EPIDURAL analgesia, a core competency of anesthesiology, is traditionally accomplished using surface landmarks and blind needle insertion into a potential space between the ligamentum flavum and dura. While vertebral ossification prevents detailed ultrasound images of the epidural space in adults, the absence of ossification of the infant spine provides excellent acoustic windows and an opportunity for visualization.1
We present images of a 5-day-old, 3.2-kg infant having a tracheoesophageal fistula repair via thoracotomy. The epidural catheter was placed into the caudal canal using ultrasound imaging and advanced to T5. The spine was imaged transversely with a high-frequency linear transducer before and after injection of local anesthetic. The figure shows the spinous (A) and transverse (B) processes, the cerebrospinal fluid (D), the spinal cord (E), and the creation of the epidural space (G) between the ligamentum flavum (C1) and dura (C2) deforming the subarachnoid space with displacement of cerebrospinal fluid (H). This can be seen in the Supplemental Digital Content 1, video 1, http://links.lww.com/ALN/B339. The catheter tip (F) is visible.
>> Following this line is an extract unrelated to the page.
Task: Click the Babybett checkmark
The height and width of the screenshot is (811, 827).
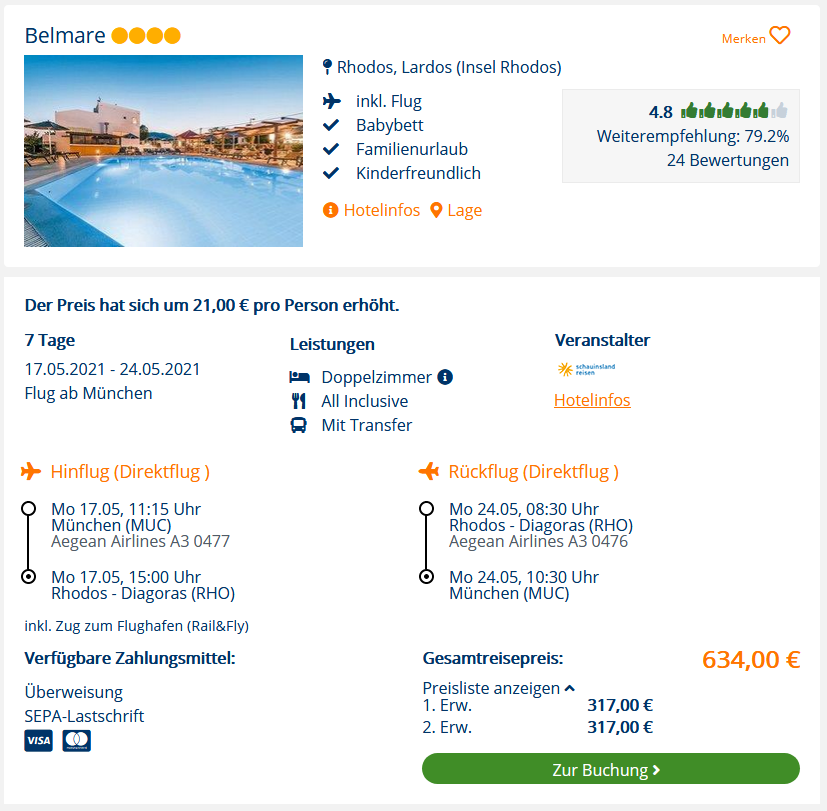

Epidural catheter placement is common for major thoracoabdominal surgeries, but detailed ultrasound images are unique to younger infants.2 At the age of 9 months, vertebral ossification becomes more robust, impedes transmission of ultrasound waves, and causes shadowing of underlying structures resulting in increasingly narrow acoustic windows. Imaging is further challenged in larger patients since sound-wave degradation is directly proportional to the amount of tissue penetrated. Real-time ultrasound images may improve the efficacy and safety of blind epidural catheter insertion, but crisp imaging is limited to young infants. These unique views may assist with overall understanding of neuraxial dynamics.
The authors declare no competing interests.